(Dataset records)
· · · ·

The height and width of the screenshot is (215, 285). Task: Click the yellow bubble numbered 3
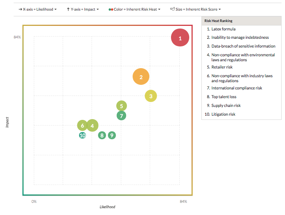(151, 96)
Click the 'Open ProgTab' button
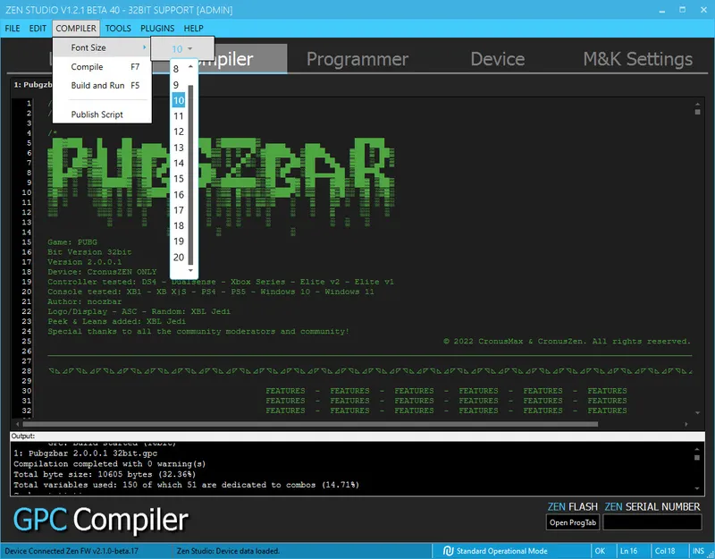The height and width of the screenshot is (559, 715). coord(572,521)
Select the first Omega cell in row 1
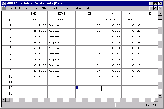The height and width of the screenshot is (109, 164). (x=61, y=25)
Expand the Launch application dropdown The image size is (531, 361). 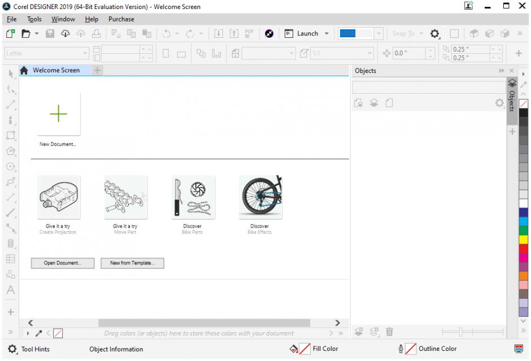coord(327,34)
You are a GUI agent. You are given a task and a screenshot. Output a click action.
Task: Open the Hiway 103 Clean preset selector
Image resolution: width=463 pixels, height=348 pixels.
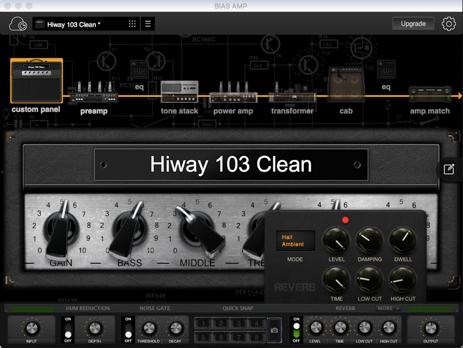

· · · ·

YOUR TASK: Return exactly the lines that begin with the one containing "Task: Open the" and end with the final line of the data above; include no pictures.

RESPONSE TO THE TASK:
Task: Open the Hiway 103 Clean preset selector
Image resolution: width=463 pixels, height=348 pixels.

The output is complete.